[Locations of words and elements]
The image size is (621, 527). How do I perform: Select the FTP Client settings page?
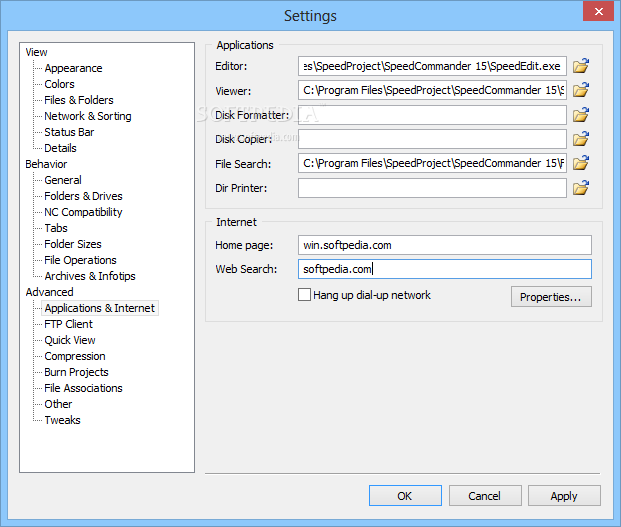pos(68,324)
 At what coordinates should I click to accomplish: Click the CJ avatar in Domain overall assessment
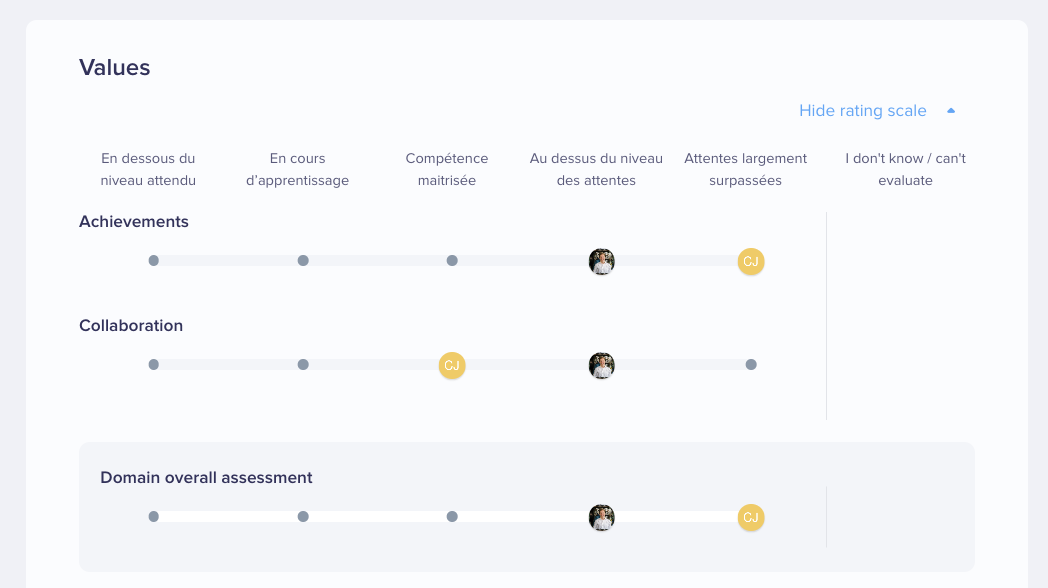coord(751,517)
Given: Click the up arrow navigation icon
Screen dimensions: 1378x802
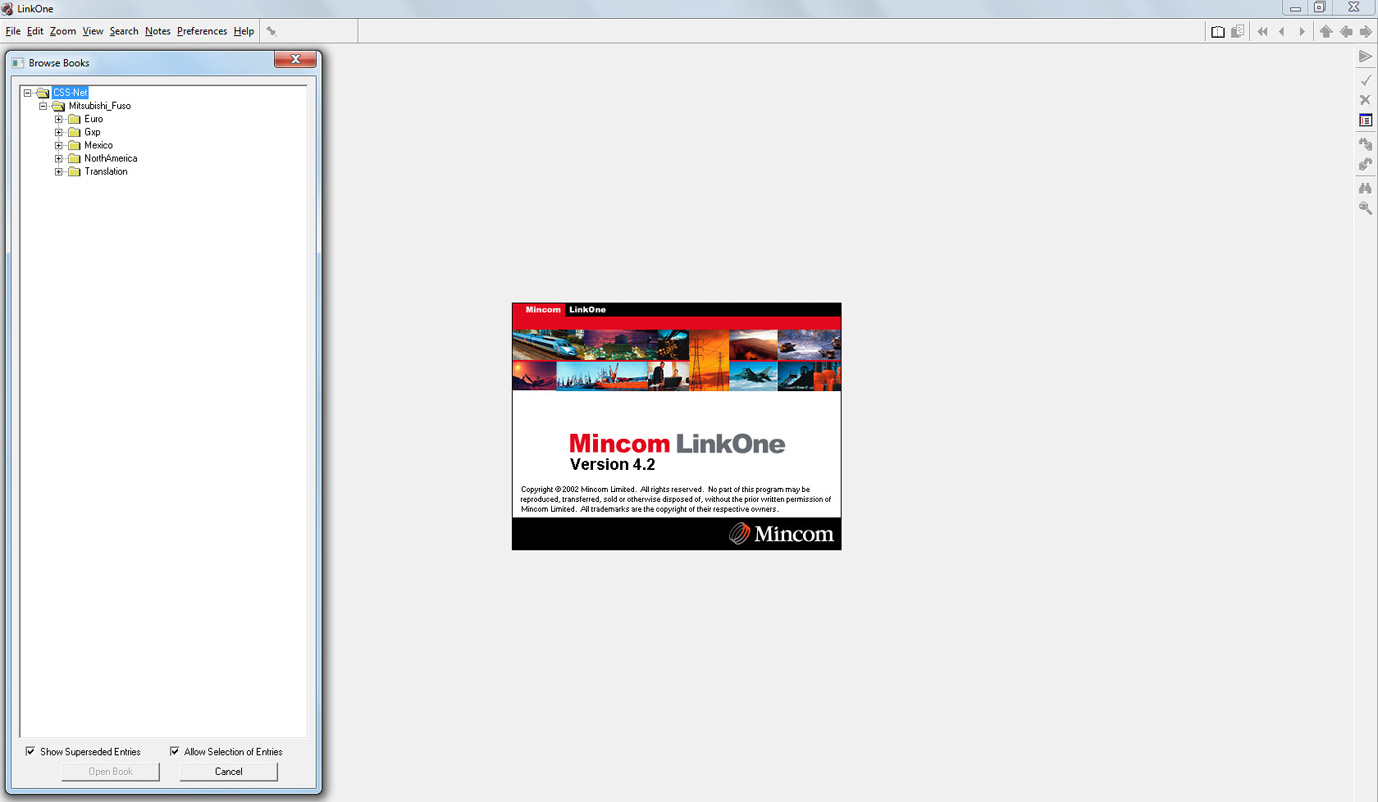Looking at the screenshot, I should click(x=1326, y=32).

→ **Work to complete**
Starting at the line that contains "Given: Click the up arrow navigation icon" and continuing to the end of the items, copy each line word for word. Omit the pictures.

→ **Worked solution**
Given: Click the up arrow navigation icon
Screen dimensions: 1378x802
Looking at the screenshot, I should click(x=1326, y=32).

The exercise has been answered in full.